For this, surely, has to be the purpose of education – to give children the chance to develop the capacity to make their own decisions and express their own views and opinions. The findings of the Cambridge Primary Review (2010) suggest that there appears to be a real difference in opinion amongst participants at the soundings between this more progressive goal of education and that of the need for adults to assume the responsibility for ‘dependent children’ in their care. But if we want youngsters to come out of the education system further down the line, ready to find their place in society, at some point in the process they need to be given some ownership of their own learning
I came across the following quote, quite by chance, as I was flicking through an educational philosophy book in a classroom: good teachers try to be a guide on the side rather than a sage on the stage. Some further digging as to the origins of this quote led me to the work of Alison King who suggested that increasingly constructivist approaches to learning have led to a shift in emphasis the teacher’s role in the classroom from that of a “sage on the stage” – the keeper of the books who acts as a conduit of knowledge to passive listeners – to that of a “guide on the side” – who supports and facilitates learning. A more recent article by Erica McWilliam (here) argued that, if the “sage” and “guide” standpoints are viewed as being on opposite ends of a spectrum, a more suitable role of the 21st Century teacher should be that of a “meddler in the middle” – one who is positioned between, and borrows from, both strategies.
Modern teachers need to be creative and confident enough to employ a range of teaching strategies which may sometimes involve taking a step back and allowing pupils the space and time in which to apply and practise the knowledge and skills they have already acquired in an exploratory way, to have the structured freedom to be able to form their own ideas and choose their own way of doing things and learn from their achievements and mistakes in an environment that offers “low threat, high challenge” (McWilliam). Activities which challenge pupils to stretch themselves, which are exciting to partake in, which allow pupils a measure of control over their own learning and a chance to express themselves creatively offer many more opportunities for the learning to stick.

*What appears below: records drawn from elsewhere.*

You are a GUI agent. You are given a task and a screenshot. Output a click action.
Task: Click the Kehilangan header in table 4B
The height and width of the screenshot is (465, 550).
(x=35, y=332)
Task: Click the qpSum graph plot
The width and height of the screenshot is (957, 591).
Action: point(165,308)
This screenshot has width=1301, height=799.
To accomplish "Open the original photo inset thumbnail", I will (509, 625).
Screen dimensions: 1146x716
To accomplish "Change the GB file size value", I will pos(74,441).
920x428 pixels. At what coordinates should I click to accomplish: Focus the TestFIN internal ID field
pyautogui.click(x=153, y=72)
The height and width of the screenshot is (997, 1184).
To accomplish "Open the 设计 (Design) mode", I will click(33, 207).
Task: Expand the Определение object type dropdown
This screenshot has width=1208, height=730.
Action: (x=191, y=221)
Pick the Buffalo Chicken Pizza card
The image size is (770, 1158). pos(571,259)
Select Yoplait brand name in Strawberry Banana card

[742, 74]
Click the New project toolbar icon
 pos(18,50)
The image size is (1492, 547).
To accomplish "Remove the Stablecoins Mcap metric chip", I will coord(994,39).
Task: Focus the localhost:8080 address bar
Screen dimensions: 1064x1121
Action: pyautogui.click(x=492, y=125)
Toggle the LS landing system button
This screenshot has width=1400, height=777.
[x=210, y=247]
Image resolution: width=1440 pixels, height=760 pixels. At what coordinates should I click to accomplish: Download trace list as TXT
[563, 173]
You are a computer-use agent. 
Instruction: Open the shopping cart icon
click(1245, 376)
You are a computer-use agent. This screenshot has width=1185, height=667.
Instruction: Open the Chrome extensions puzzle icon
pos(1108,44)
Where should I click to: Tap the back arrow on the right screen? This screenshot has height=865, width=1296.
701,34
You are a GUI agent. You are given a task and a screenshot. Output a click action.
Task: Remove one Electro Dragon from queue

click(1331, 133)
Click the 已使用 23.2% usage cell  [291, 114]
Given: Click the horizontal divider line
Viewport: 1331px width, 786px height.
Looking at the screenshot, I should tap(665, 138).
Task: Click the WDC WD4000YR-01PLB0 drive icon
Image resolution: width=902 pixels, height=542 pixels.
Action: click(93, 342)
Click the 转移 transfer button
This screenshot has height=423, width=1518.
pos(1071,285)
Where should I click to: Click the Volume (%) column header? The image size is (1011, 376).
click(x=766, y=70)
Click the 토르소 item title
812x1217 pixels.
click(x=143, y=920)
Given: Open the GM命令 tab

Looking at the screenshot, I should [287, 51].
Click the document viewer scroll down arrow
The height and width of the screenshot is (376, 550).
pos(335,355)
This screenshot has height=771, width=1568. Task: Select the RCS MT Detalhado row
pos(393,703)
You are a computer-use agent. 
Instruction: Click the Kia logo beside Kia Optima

On the subject of getting learning to stick, I can recall just one activity in its entirety from my own primary school experience. We were asked by the teacher to replicate the configuration and movement of molecules in a solid, liquid and gas by respectively bunching up tightly into one small space, walking slowly around the room and running around and jumping over and off tables. This represented the entire content of the lesson. Today, with pupils having ever-increasing access to the internet, the temptation for teachers is to get pupils to look up the facts themselves. But I believe it is essential that teachers provide rich, enactive learning experiences described above and being experienced by the children we witnessed in the video stimulus.
Alexander, R., (2010) Children, their World, their Education, Routledge, p. 55
King, A., (1993) ‘From Sage on the Stage to Guide on the Side’, College Teaching, Vol. 41, No. 1 (Winter, 1993), pp. 30-35
McWilliam, E. L., (2009) ‘Teaching for creativity: from sage to guide to meddler’, Asia Pacific Journal of Education, 29(3), pp. 281-293.